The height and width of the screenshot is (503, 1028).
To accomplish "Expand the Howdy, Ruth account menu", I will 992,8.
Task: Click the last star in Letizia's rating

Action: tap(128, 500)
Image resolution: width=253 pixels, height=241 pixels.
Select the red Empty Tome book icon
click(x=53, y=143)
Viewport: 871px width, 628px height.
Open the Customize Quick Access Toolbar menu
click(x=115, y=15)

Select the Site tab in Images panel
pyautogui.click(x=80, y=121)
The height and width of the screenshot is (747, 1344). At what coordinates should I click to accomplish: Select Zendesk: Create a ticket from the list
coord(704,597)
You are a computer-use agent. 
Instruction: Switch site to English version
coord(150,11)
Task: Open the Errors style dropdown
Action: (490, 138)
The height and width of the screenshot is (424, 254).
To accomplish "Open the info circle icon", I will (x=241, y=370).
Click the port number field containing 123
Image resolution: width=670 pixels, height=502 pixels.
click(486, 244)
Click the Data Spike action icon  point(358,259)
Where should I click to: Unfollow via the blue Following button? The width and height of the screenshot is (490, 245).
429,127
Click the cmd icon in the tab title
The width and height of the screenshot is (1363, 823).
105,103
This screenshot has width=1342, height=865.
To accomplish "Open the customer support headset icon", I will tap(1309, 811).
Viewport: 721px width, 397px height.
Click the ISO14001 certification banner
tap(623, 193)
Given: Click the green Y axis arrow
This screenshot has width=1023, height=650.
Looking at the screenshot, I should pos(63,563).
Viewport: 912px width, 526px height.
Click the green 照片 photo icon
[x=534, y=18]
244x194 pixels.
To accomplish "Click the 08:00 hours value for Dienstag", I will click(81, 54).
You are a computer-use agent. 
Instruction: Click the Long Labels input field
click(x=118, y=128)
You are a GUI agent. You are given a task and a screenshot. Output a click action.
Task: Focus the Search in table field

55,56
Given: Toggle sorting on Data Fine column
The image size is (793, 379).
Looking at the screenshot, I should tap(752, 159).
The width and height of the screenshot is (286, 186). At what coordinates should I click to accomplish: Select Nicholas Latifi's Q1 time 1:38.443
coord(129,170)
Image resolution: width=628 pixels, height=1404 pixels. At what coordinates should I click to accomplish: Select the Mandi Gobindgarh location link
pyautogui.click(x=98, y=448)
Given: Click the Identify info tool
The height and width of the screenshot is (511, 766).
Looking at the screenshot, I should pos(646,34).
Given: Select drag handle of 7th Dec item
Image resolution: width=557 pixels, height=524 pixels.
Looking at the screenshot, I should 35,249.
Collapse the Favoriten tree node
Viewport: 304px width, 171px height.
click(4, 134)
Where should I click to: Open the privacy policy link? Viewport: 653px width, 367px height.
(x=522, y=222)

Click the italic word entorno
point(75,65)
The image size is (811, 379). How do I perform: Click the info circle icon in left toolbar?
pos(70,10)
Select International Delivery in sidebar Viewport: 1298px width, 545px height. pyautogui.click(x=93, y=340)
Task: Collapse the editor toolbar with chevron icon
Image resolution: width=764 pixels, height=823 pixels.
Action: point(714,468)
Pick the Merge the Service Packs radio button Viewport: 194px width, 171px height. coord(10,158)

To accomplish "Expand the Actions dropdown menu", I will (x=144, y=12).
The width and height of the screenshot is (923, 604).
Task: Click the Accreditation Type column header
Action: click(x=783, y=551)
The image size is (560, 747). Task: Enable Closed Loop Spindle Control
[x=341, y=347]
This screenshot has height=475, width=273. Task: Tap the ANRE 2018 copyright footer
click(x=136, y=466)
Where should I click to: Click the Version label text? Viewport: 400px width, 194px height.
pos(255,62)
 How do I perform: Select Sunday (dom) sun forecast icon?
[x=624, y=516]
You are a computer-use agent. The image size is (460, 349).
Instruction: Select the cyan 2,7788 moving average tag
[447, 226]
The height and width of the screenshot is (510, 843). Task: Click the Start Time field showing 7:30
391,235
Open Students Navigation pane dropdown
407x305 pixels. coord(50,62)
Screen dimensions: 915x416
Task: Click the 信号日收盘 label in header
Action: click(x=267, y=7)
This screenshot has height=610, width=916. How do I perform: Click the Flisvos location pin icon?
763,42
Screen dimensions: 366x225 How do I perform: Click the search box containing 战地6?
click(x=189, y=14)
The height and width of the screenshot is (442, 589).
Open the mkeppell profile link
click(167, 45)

○ ○ ○

Lay out the records starting at the line containing "The image size is (811, 379)." and ending at the line containing "Action: point(714,468)" as a two-column CSV, one row per record, with columns named task and value. Put each field in quotation marks and replace any line breaks with spaces.

task,value
"The image size is (811, 379). How do I perform: Click the info circle icon in left toolbar?","pos(70,10)"
"Select International Delivery in sidebar Viewport: 1298px width, 545px height.","pyautogui.click(x=93, y=340)"
"Task: Collapse the editor toolbar with chevron icon Image resolution: width=764 pixels, height=823 pixels.","Action: point(714,468)"